Eran los chicos que se asomaban al precipicio intentando ayudar a sus padres. Ramón mantenía a Rocío con fuerza de la campera y él mismo trataba de acercar su brazo para sujetar a Fiorela.

—¡Atrás! ¡No se acerquen! —gritó la madre. Pero al parecer no se escuchaba con claridad desde fuera.

Quién sabe lo que el joven Ramón oyó... Pero lo cierto es que pareció desesperar. Se estiró más y más soltando a Rocío para no arriesgarla. En un instante comenzó a percibir esa succión abrasadora y, sorprendido, no logró sostenerse.

Ramón cayó al túnel. Sin gritar. Con gesto perplejo.

Todo resultó cuestión de segundos. Al mismo tiempo que el joven era aspirado, su hermana se lanzaba tras él para sostenerlo. El remolino se tragaba a sus dos hijos menores. Román y Fiorela se soltaron, es más, saltaron hacia abajo como zambulléndose para socorrerlos...

Desde fuera el búho oía gritos deformados, como pinceladas de sangre revolviendo la frescura de un óleo recién pintado. Poco a poco el gigantesco hoyo fue cerrándose. Más tarde, esperando abiertos como lamentándose, ocurrió lo mismo con los otros dos tornados de espíritu que seguramente conducían al Paraíso, o quién sabe dónde.

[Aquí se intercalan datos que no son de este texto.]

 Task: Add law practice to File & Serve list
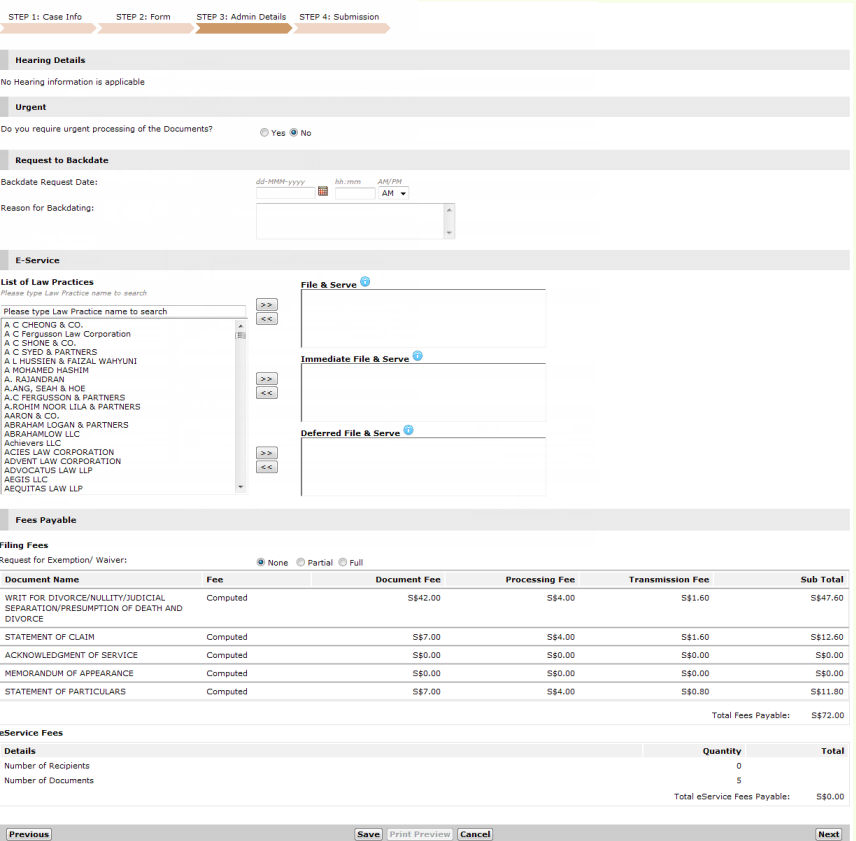click(x=266, y=304)
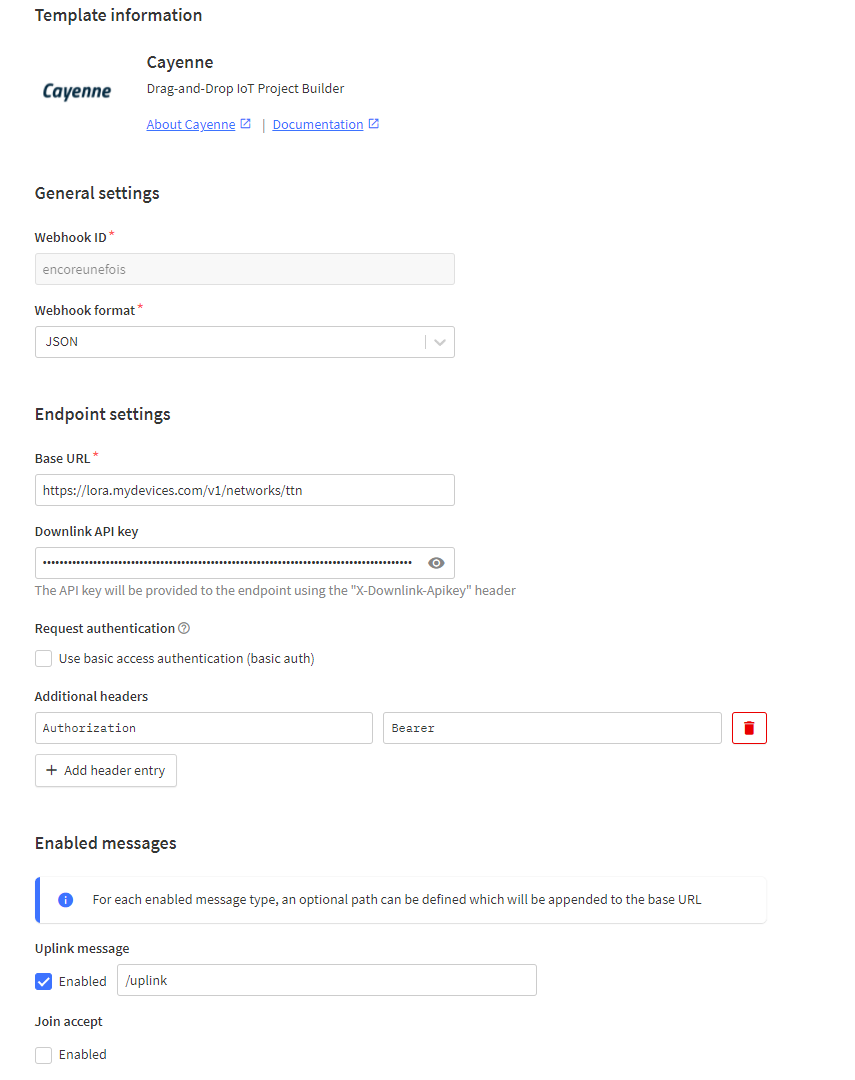Screen dimensions: 855x1080
Task: Click the uplink path input field
Action: [327, 980]
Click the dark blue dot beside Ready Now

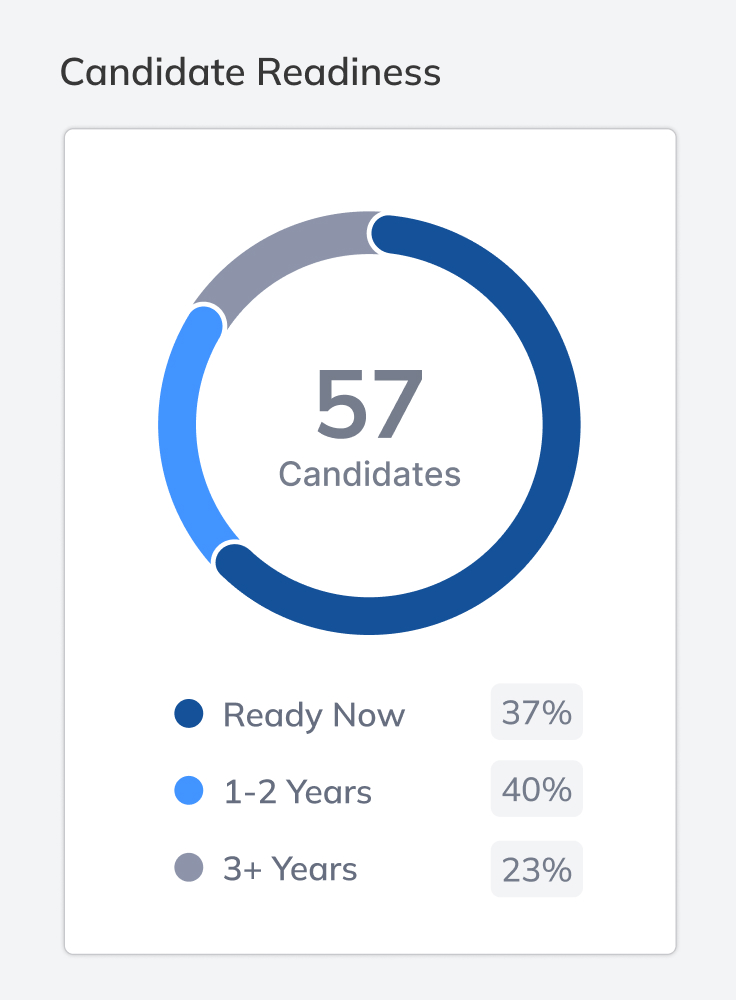pos(189,713)
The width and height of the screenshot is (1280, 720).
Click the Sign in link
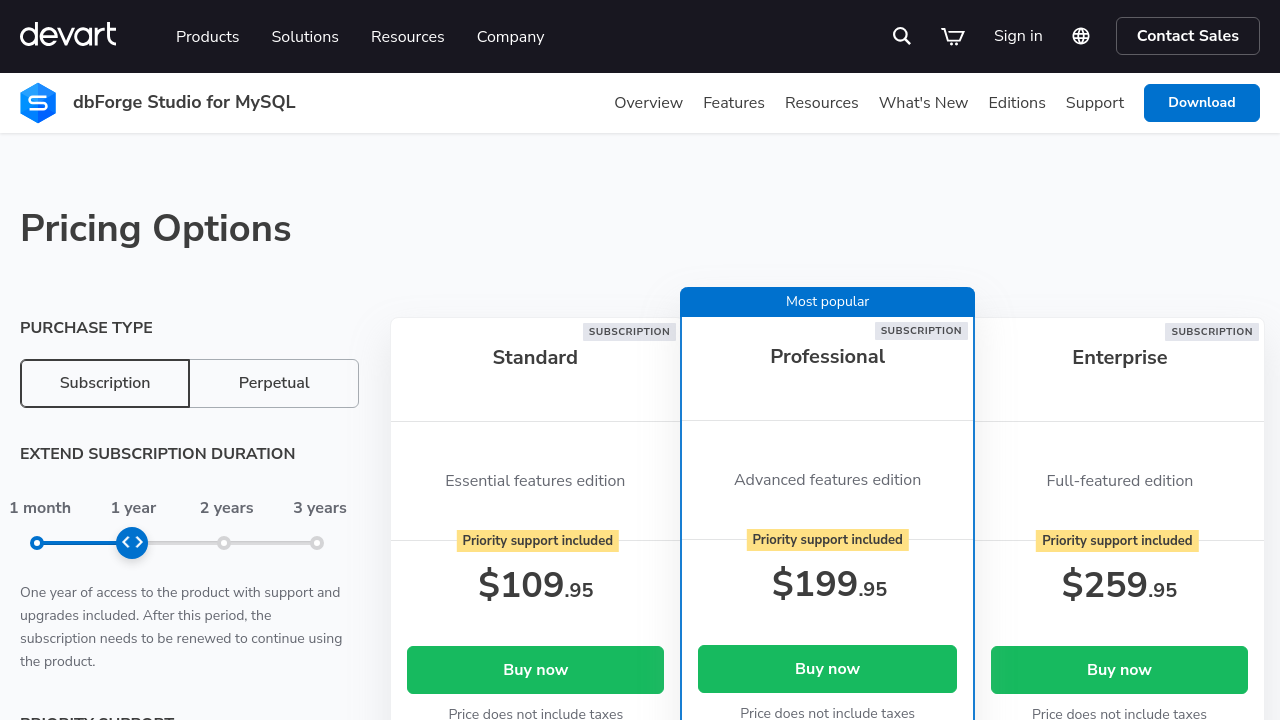coord(1018,36)
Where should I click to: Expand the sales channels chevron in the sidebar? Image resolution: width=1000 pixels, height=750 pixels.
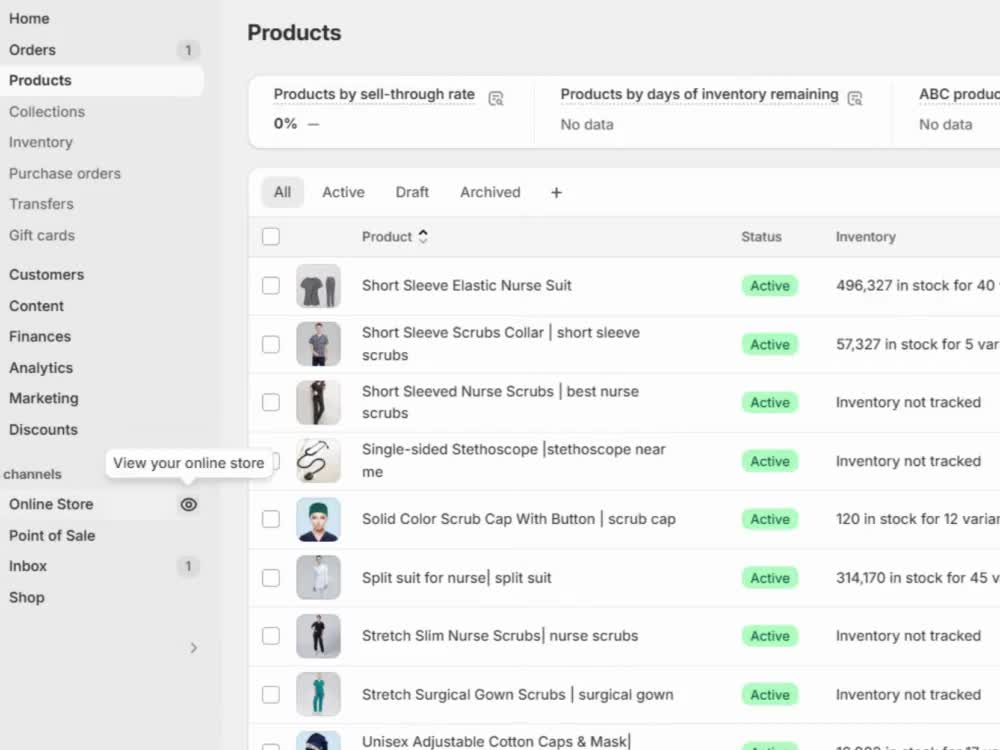193,648
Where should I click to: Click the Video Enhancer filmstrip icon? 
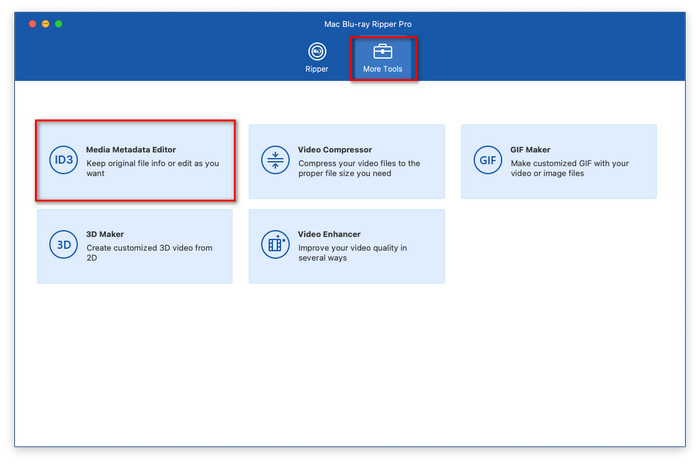pos(275,244)
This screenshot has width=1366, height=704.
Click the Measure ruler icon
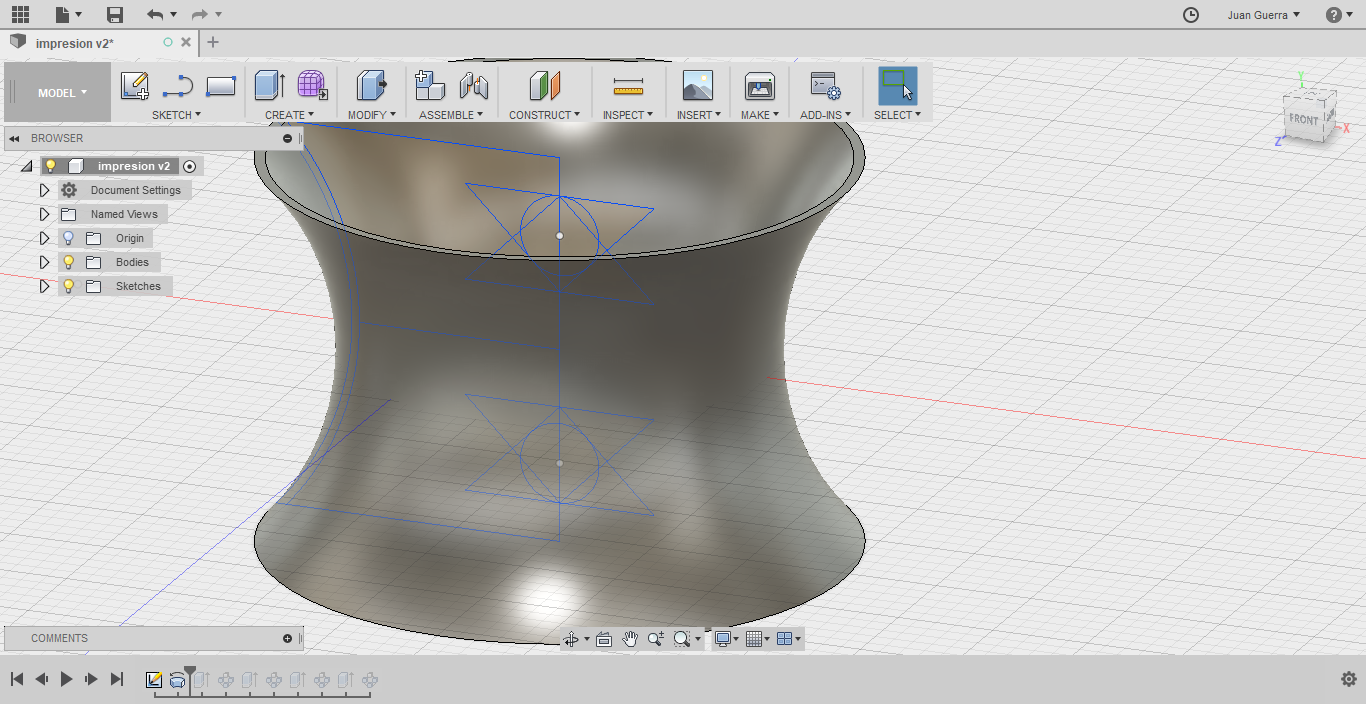pyautogui.click(x=628, y=87)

El búho voló espantado. Un huemul que hacía instantes llegaba, se alarmó por el estruendo causado al cerrarse los huecos y corrió sobre la nieve alejándose también de allí.

Sus huellas y los pequeños copos expelidos hacia atrás desde cada una de ellas, fueron los últimos testigos del suceso.

El paisaje era desolador. Un camino bordeado de jacarandás pelados, esqueletos de planta temblando de frío, llevaba a la casita. Que ahora era escombro sobre escombro; tablón y cable quemado; junto al lago azul y en un blanco desierto de nieve, noche y montañas.